Owner Financing Primer
Buyers of owner financed property are exposed to risks which are normally filtered out by the closing requirements of conventional financing.
1. Many owner financed deals are closed without title insurance. There may be problems with the sellers title that will cause problems in the future. For example, I know a guy who lease/options homes and then sells them on contract. If there are problems with his leases he will find it difficult to actually transfer title when the time comes.
2. In their eagerness to get a home of their own buyers may agree to larger payments, higher interest rates, or short balloons. If times get tough, someone looses their job for a few months, or an unexpected baby arrives, they may not be able to continue buying their house. Some sellers actually count on getting the house back this way, keeping any downpayments, and selling it again.

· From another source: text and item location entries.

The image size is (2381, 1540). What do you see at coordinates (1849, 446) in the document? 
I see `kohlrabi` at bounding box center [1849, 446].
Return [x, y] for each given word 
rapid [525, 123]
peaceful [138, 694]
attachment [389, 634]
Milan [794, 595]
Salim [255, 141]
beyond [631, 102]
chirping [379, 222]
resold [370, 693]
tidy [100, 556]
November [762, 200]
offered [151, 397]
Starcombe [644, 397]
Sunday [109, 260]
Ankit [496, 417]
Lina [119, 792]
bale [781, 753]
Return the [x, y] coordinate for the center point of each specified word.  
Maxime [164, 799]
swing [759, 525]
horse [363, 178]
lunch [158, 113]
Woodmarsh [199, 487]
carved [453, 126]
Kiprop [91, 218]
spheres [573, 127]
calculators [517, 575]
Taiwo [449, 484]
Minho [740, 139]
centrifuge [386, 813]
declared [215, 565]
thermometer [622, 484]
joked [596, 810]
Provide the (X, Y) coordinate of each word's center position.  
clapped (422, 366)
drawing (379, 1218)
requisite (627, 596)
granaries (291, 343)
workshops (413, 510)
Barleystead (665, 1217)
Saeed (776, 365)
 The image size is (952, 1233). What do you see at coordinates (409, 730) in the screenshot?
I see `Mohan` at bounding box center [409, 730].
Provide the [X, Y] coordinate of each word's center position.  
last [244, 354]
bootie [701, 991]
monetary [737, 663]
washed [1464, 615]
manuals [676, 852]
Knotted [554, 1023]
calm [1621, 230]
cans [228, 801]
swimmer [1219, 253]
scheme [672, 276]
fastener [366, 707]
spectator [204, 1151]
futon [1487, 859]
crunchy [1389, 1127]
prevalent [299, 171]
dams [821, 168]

3. The buyer must be sure to get copies of and read carefully all the sellers mortage paperwork. For example, the seller expects to use the buyers payment to pay the existing mortage. That is fine, but what if the sellers mortage is an adjustable rate loan and the payment increases a lot? If the seller financing did not make provision for this situation the seller may find himself making a payment which is larger than the buyers. If the seller can't or won't do that, the buyer has a problem.
4. Since the seller is frequently still responsible for payments on underlying loans, it is possible for seller problems to spill onto the buyer. A messy divorce, tax problems etc. can all do this.